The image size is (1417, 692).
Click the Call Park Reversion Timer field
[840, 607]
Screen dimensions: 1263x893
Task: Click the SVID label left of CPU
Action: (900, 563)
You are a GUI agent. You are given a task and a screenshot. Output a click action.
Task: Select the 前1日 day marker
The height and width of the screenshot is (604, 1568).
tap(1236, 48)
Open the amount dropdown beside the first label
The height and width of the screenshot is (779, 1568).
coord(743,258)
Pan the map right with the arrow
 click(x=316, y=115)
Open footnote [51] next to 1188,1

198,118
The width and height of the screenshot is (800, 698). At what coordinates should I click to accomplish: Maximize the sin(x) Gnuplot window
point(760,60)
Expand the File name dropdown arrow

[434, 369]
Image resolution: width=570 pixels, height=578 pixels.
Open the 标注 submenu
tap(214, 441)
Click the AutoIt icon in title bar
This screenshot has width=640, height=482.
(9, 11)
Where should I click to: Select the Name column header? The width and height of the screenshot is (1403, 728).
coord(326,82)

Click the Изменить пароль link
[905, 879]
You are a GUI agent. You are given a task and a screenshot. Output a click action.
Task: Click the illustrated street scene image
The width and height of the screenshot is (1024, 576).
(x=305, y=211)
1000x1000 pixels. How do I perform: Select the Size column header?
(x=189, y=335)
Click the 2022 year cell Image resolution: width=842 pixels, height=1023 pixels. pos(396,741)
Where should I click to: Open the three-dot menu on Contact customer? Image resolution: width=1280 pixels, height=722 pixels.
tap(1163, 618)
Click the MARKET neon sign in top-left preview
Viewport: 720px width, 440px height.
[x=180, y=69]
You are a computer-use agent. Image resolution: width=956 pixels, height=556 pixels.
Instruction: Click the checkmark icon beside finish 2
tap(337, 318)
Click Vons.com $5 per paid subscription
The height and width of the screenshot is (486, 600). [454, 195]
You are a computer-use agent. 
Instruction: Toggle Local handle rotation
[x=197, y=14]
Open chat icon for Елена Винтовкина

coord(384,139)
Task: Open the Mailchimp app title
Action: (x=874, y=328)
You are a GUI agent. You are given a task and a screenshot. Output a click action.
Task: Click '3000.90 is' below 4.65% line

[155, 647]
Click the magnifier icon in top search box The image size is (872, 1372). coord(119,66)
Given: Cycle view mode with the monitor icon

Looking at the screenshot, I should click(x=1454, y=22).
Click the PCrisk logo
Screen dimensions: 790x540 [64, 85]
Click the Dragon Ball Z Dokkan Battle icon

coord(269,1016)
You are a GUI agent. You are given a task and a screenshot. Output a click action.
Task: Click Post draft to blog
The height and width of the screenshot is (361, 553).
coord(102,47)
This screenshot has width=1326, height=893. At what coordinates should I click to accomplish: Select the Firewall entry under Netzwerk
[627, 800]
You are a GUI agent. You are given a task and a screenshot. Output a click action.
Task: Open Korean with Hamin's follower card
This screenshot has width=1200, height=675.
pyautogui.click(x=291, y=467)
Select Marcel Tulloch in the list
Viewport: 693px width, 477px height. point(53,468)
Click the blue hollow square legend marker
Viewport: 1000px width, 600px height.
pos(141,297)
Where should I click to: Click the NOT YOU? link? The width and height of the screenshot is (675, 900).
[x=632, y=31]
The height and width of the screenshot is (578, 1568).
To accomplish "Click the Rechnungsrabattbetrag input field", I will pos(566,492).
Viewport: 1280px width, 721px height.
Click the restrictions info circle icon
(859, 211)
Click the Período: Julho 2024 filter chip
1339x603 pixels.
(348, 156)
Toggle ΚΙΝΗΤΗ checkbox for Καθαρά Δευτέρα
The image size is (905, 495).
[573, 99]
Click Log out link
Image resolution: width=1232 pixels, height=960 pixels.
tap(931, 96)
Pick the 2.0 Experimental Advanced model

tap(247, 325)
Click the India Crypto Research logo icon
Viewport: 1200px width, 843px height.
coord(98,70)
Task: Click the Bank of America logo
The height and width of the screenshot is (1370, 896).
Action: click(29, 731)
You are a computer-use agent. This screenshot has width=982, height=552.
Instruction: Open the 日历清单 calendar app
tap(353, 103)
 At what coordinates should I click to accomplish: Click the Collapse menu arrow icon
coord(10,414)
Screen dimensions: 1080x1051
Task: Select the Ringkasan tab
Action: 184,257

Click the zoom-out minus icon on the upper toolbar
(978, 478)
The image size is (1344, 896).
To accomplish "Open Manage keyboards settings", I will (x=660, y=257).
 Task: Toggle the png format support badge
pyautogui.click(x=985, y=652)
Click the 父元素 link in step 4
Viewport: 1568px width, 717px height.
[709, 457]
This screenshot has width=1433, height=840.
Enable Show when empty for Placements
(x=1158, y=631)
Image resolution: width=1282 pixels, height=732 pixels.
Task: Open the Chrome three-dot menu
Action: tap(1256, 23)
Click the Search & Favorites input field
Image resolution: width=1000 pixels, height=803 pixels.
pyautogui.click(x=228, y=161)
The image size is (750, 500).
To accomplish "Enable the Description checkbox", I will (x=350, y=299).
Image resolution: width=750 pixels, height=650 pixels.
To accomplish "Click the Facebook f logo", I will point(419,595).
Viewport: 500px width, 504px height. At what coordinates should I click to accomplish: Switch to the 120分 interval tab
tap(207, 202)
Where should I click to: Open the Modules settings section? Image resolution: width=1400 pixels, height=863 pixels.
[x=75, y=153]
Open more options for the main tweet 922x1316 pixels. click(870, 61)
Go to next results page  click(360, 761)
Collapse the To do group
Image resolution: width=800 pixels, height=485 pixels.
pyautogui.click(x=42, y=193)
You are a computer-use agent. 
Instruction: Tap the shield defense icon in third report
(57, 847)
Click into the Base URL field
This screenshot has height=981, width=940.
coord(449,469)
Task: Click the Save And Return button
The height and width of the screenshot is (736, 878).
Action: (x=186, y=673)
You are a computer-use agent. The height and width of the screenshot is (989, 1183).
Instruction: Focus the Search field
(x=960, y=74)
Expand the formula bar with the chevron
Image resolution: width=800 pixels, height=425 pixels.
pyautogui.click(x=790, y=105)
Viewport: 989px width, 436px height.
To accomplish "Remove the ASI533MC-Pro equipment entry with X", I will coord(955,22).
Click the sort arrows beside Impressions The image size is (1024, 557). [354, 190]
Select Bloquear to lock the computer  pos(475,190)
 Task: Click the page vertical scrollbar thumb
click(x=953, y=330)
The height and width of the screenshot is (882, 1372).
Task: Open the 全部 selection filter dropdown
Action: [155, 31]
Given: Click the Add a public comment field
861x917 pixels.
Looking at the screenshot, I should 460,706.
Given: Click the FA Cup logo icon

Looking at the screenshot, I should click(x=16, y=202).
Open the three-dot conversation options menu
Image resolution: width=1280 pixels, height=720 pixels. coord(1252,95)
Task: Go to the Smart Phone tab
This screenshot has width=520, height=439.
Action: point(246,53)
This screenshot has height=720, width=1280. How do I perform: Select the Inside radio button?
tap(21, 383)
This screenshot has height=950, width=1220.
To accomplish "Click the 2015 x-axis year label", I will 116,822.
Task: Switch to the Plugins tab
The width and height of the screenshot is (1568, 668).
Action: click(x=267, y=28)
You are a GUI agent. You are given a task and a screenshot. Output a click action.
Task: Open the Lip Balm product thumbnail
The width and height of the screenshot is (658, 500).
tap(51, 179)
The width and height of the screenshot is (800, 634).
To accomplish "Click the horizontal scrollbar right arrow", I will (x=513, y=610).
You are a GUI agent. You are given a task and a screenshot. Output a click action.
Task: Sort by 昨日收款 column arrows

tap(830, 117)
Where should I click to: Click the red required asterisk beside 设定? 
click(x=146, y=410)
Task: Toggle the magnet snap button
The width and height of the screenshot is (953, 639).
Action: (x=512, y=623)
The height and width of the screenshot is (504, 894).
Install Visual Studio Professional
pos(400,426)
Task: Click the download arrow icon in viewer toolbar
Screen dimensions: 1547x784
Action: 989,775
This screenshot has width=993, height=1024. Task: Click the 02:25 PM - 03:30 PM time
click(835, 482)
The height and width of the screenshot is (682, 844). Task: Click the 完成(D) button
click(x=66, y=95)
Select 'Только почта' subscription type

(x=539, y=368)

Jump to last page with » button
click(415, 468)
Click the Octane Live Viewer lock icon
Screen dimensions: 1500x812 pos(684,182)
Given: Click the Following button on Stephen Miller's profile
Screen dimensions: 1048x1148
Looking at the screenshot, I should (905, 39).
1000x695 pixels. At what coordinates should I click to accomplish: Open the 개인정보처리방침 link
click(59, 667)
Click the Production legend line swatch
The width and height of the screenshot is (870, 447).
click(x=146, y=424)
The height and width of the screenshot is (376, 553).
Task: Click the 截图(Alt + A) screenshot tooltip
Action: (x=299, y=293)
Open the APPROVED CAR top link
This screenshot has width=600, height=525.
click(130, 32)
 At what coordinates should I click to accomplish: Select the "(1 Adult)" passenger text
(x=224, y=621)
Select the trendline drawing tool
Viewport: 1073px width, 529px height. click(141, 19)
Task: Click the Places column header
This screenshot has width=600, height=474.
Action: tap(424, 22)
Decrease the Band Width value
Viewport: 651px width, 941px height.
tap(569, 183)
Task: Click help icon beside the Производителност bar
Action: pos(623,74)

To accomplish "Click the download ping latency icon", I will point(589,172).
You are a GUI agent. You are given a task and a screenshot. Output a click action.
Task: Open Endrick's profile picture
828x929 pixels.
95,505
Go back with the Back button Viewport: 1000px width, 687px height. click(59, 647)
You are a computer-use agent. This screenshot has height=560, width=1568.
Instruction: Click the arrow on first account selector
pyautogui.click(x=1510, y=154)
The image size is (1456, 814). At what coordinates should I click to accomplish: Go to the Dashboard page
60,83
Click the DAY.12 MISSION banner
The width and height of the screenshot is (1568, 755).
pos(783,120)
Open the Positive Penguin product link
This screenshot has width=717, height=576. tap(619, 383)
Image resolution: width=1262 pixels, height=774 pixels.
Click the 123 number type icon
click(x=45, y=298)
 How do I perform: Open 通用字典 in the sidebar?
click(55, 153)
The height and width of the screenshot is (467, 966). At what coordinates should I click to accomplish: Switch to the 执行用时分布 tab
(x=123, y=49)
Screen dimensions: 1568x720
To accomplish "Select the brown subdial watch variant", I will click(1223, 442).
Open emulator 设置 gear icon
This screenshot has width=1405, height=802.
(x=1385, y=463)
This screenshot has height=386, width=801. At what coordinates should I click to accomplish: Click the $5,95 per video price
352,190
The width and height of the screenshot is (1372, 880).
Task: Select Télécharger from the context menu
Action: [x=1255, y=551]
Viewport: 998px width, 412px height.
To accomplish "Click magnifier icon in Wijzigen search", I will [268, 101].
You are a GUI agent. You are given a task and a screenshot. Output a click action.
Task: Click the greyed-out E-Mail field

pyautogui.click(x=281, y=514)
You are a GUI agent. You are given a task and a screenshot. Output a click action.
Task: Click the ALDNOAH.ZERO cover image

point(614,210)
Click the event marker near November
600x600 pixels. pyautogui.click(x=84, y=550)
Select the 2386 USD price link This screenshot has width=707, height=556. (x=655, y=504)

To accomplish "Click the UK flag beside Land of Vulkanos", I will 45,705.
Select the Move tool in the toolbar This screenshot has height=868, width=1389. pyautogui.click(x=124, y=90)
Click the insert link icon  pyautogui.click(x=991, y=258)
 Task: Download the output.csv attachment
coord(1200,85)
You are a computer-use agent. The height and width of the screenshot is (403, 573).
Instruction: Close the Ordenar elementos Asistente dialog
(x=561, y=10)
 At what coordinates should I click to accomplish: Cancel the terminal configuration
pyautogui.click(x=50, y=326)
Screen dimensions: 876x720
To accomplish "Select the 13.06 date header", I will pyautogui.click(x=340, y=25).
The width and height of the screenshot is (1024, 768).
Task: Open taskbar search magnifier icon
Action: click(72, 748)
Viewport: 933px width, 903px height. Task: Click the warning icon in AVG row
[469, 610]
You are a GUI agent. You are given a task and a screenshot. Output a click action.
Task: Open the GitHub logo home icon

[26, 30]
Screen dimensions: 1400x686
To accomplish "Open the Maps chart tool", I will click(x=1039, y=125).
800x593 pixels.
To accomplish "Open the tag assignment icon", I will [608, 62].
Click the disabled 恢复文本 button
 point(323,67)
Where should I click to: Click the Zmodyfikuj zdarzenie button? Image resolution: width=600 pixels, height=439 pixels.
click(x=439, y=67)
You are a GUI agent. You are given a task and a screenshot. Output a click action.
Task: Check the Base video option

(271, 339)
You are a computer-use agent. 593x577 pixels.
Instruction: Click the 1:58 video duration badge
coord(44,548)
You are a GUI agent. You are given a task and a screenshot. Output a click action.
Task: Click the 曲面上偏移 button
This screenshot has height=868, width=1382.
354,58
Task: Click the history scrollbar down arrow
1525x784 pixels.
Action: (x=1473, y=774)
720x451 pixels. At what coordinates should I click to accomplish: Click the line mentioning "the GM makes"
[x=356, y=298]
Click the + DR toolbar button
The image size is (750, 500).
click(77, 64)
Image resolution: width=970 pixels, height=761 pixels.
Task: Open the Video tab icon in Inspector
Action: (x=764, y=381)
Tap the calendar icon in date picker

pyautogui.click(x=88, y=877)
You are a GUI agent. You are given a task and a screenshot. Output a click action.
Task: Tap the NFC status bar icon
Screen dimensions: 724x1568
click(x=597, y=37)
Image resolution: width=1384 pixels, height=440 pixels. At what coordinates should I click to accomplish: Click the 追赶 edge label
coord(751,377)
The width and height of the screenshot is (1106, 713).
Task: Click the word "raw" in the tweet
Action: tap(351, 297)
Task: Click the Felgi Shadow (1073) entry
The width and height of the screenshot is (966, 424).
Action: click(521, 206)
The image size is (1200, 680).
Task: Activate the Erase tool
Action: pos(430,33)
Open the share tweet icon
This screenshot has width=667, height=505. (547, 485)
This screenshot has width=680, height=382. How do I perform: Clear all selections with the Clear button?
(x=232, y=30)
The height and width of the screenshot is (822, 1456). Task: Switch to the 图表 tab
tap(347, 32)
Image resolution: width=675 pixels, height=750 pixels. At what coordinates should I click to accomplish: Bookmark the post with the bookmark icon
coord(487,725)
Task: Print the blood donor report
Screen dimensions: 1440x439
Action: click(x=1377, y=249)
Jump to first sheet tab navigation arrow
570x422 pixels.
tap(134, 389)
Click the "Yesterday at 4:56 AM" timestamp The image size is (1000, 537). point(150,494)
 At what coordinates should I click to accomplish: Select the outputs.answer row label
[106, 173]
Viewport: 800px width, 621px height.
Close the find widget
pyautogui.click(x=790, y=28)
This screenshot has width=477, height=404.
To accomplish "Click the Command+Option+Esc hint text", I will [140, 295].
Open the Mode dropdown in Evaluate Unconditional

************

_What the task asks_
The first line of the data, the line with "Task: Select the 前1日 day marker", and all lines in between are to be copied exactly. Leave out everything else.

_Reply to the task_
The image size is (1417, 692).
Click the Call Park Reversion Timer field
[840, 607]
Screen dimensions: 1263x893
Task: Click the SVID label left of CPU
Action: (900, 563)
You are a GUI agent. You are given a task and a screenshot. Output a click action.
Task: Select the 前1日 day marker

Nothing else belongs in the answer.